The data:
○ ○ ○ ○ ○

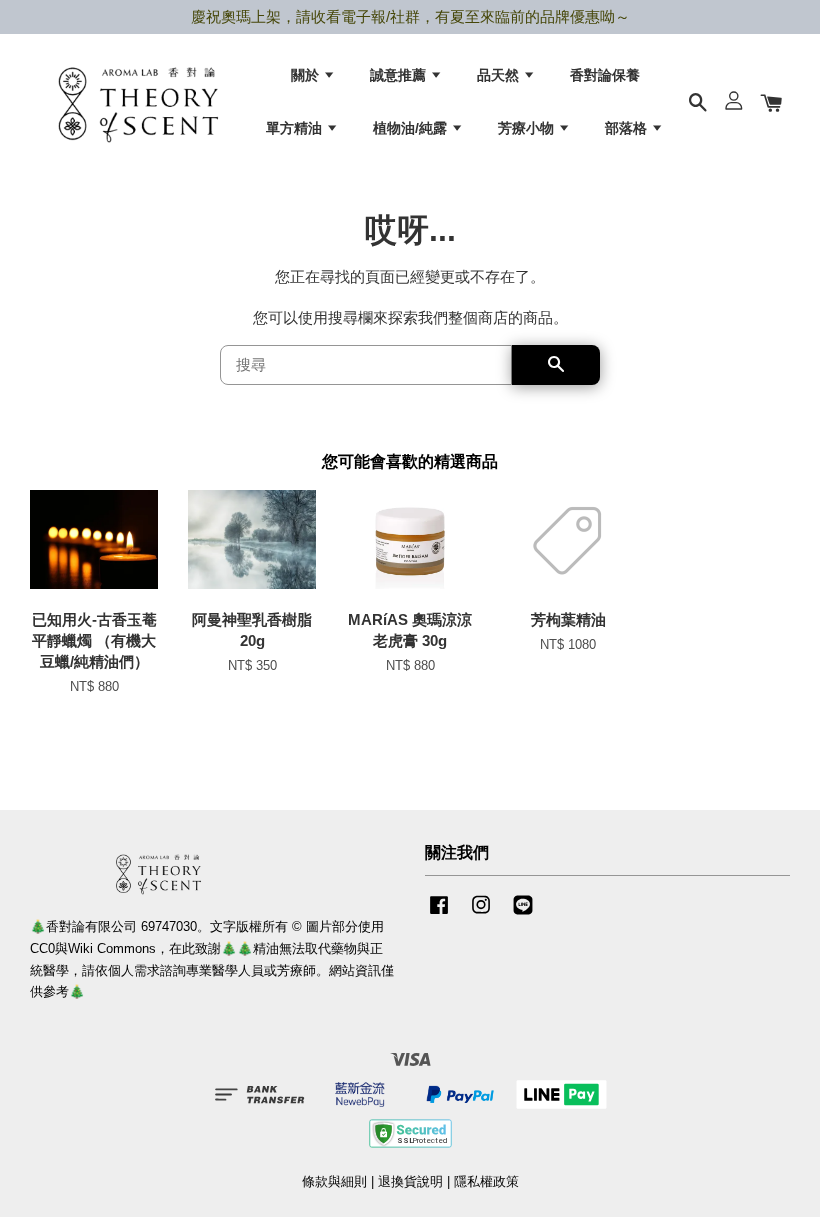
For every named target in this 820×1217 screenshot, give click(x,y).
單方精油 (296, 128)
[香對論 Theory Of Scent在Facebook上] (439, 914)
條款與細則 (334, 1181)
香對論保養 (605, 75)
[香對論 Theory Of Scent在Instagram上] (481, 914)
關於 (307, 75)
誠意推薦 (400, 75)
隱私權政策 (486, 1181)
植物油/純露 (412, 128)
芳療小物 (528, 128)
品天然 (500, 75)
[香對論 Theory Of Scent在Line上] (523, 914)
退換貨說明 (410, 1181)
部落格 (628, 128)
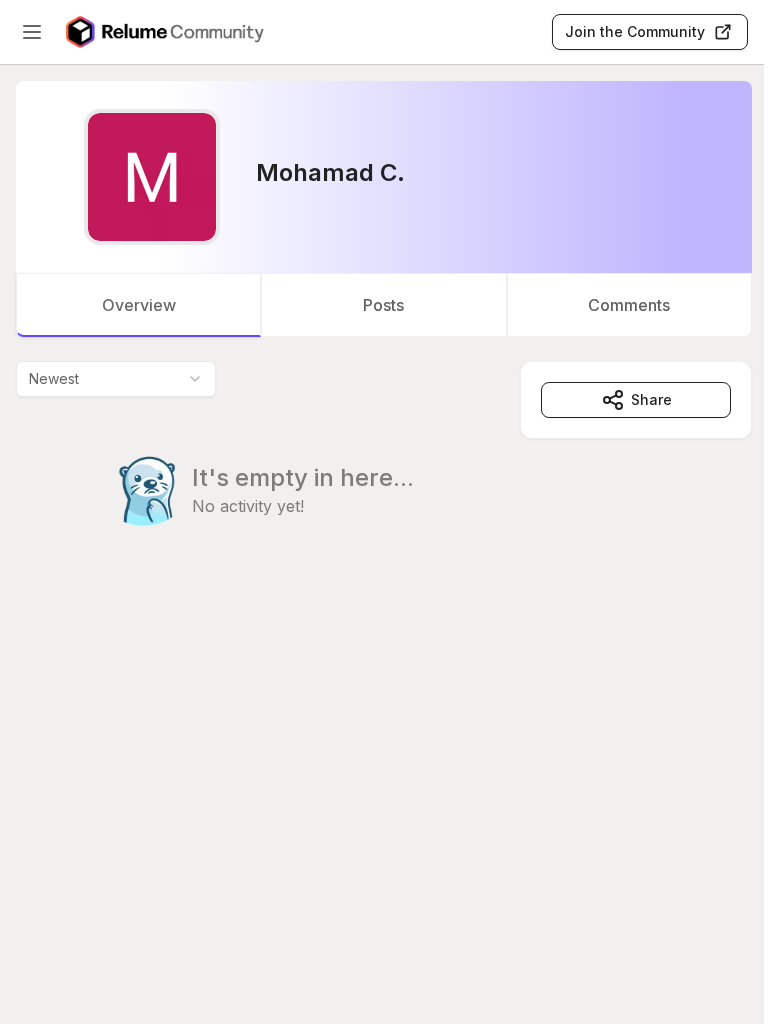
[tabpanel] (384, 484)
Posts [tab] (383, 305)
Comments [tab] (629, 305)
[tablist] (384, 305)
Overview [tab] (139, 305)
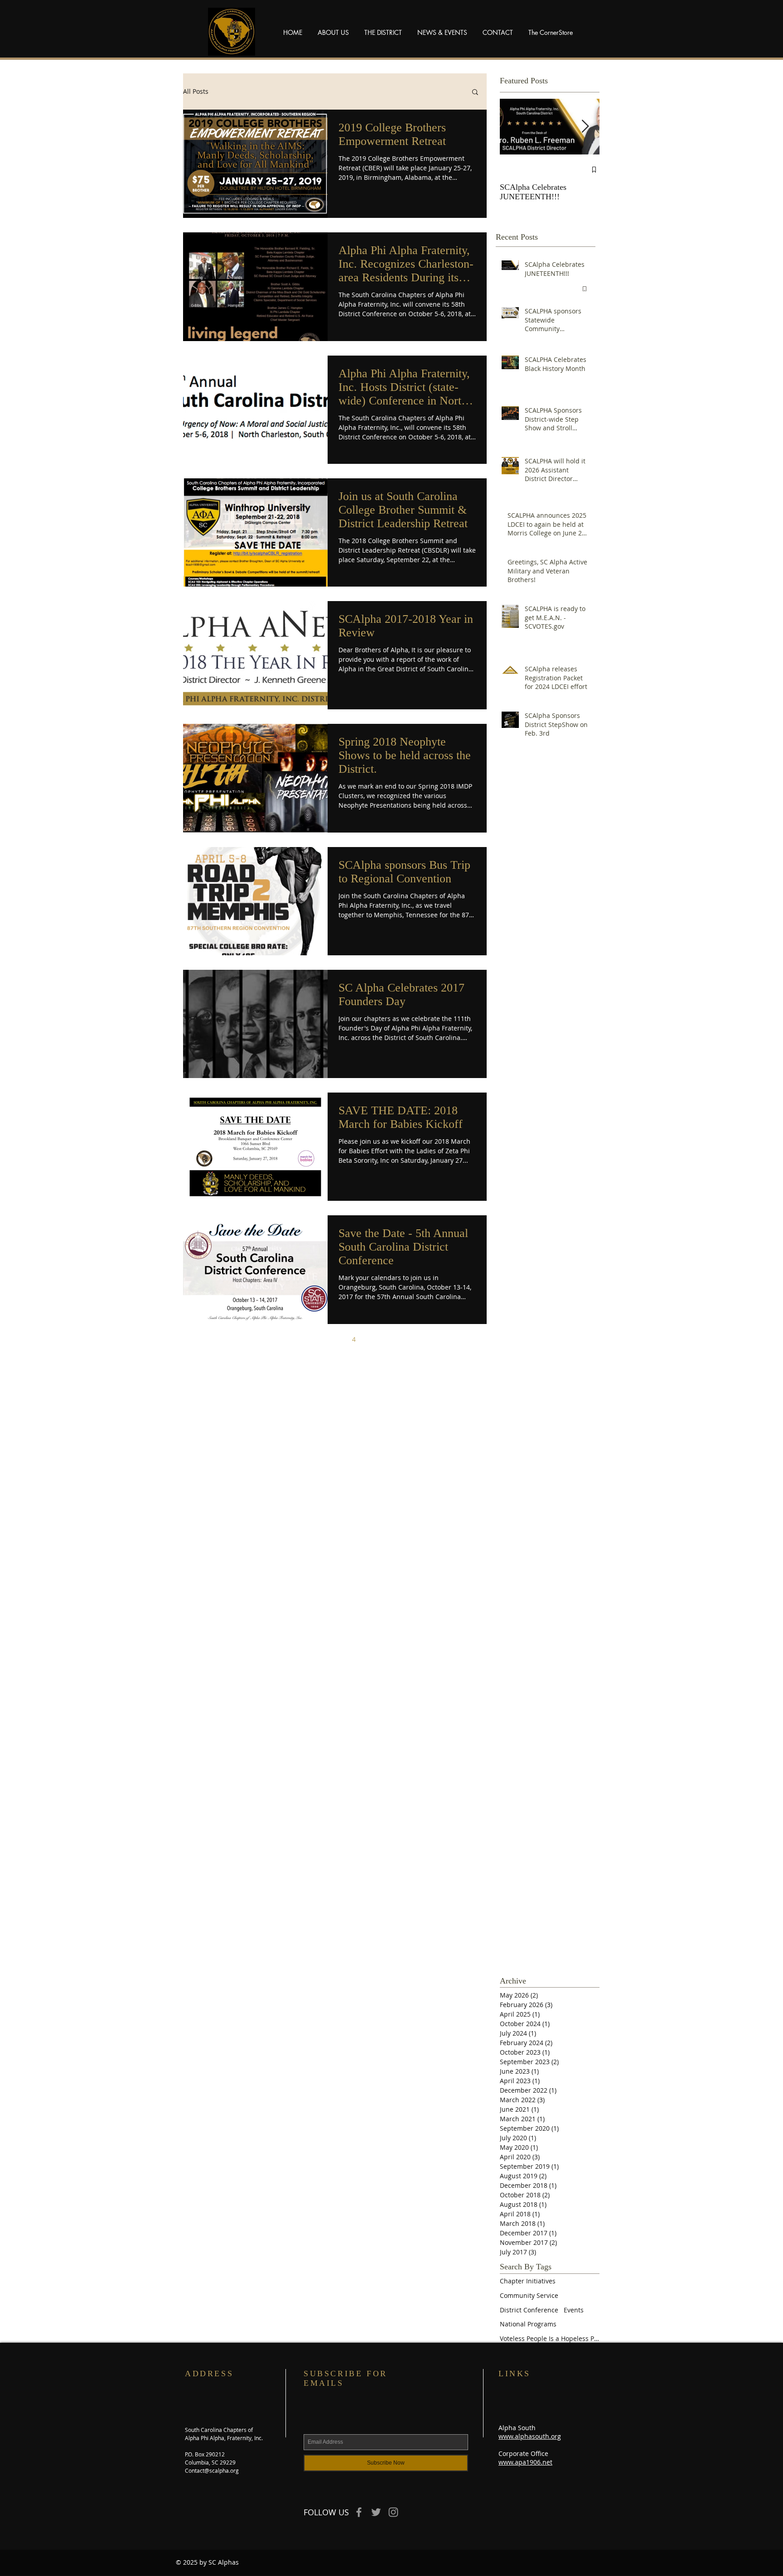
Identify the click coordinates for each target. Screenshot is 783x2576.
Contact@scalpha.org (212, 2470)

○ ○ ○ ○ ○

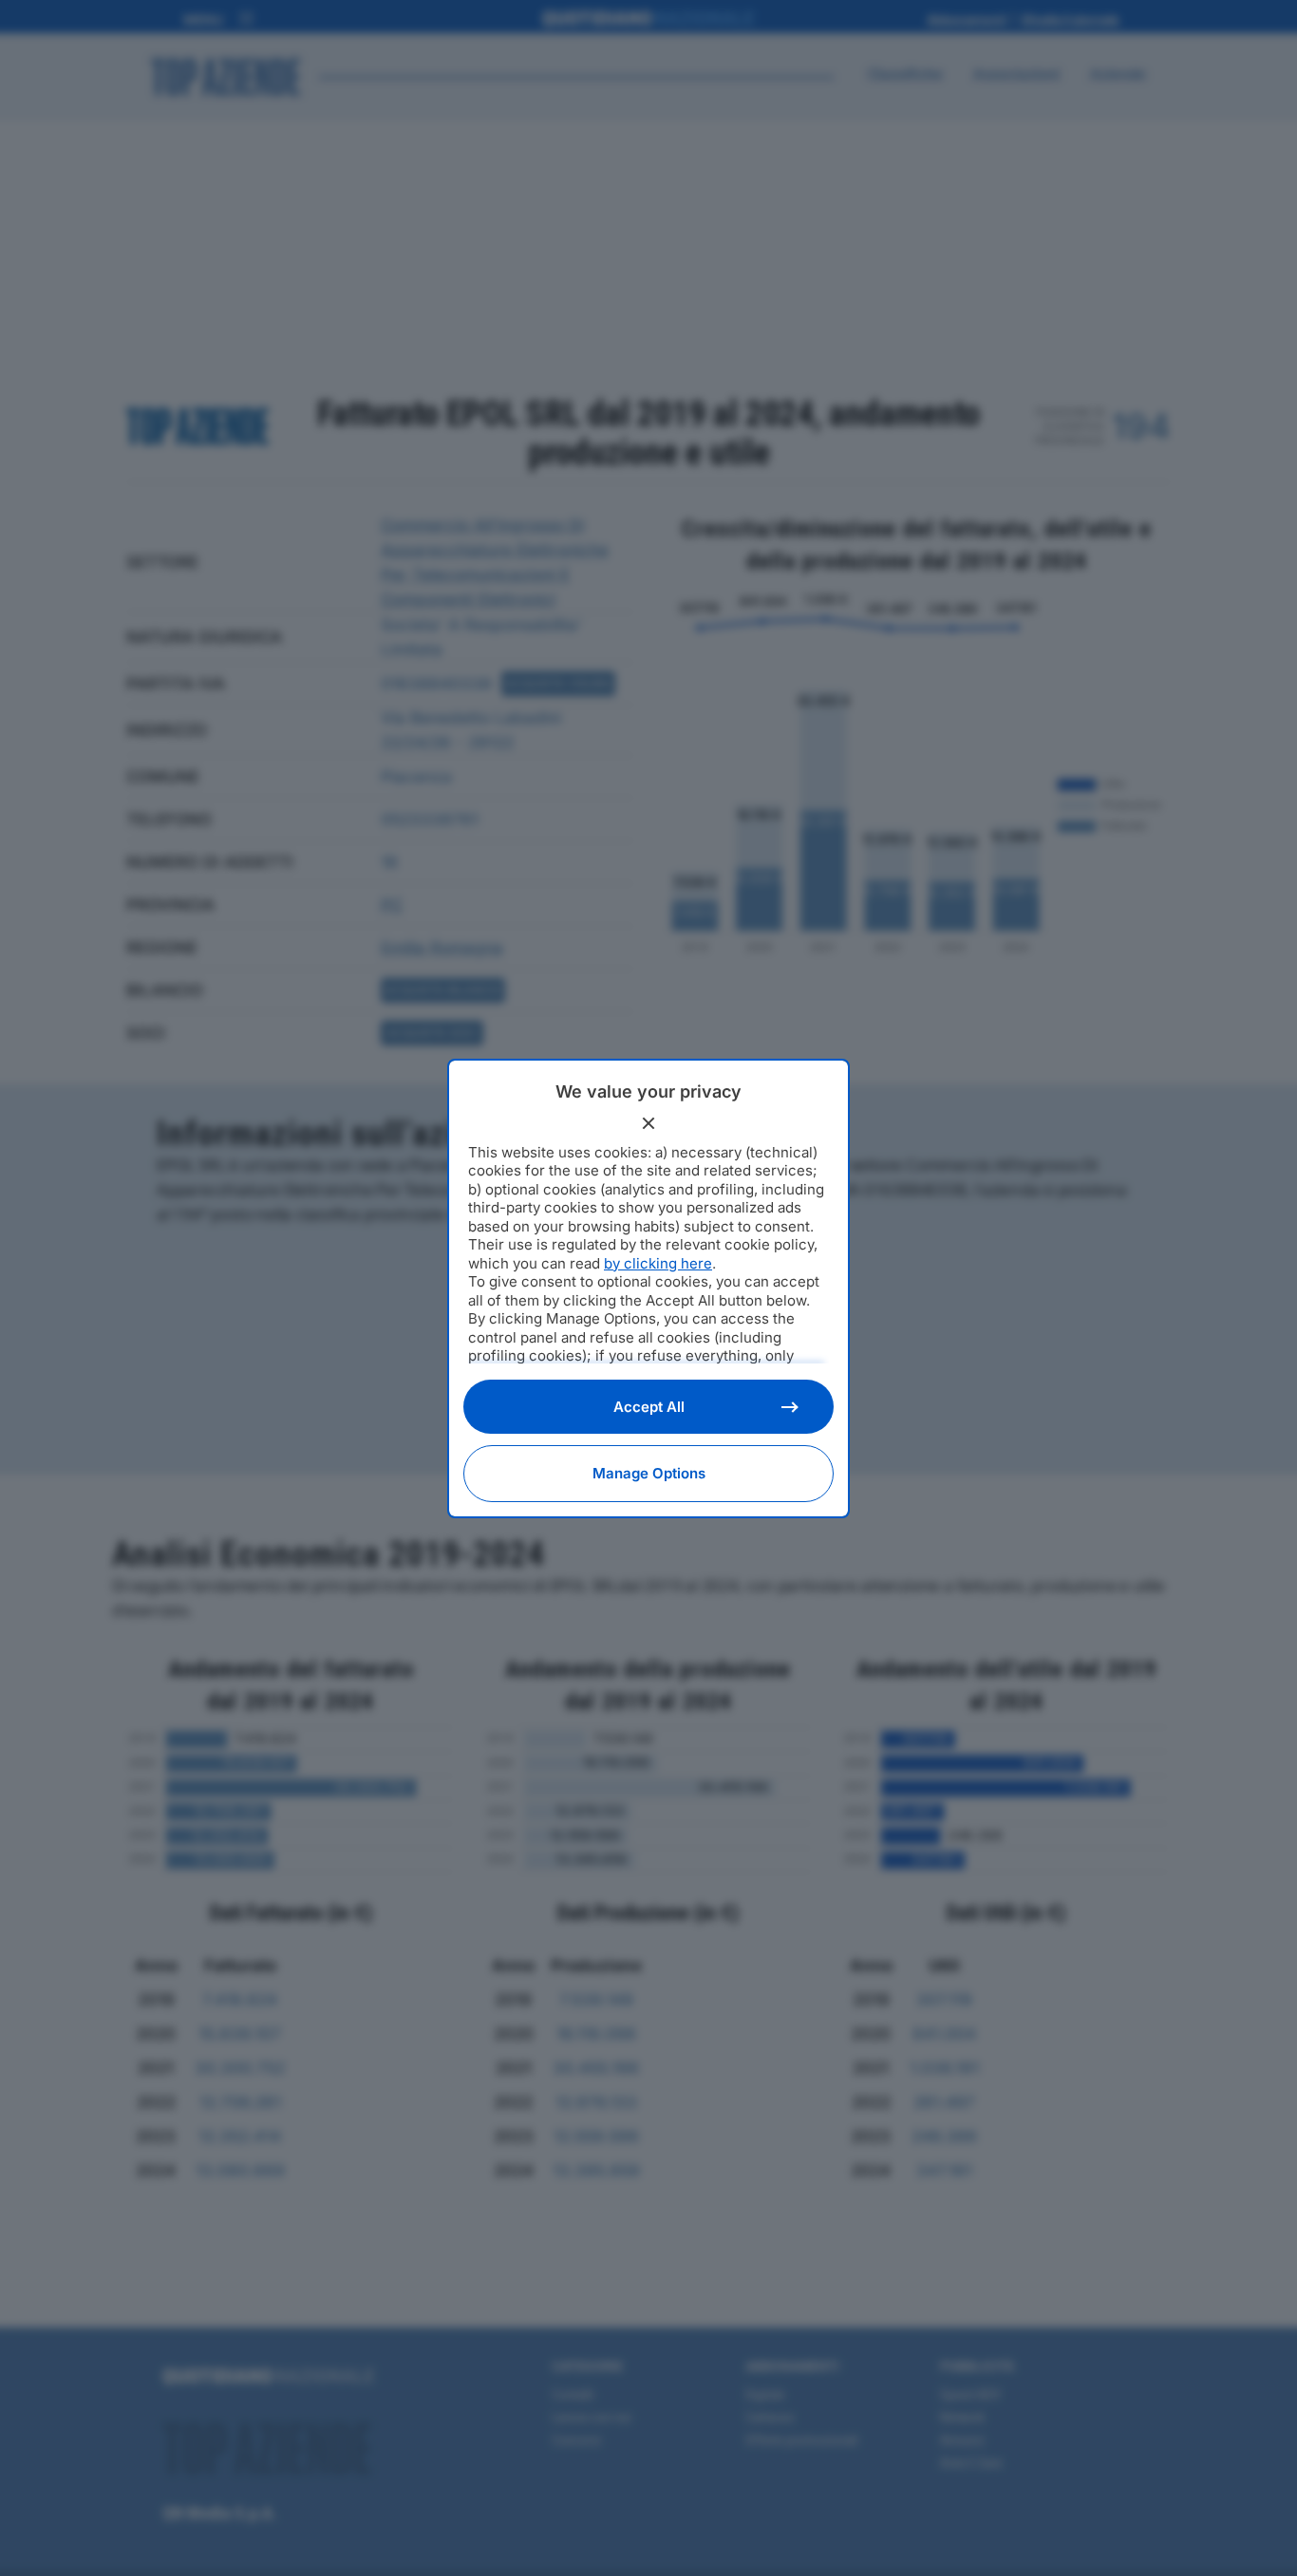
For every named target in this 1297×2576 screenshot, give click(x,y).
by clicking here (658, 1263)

○ ○ ○ ○ ○

The task: If a line in the records above contains the word "give", copy it.

Response box:
For every named target in this 820×1217 screenshot, give click(x,y).
For every named target in this 1297×2576 screenshot, give click(x,y).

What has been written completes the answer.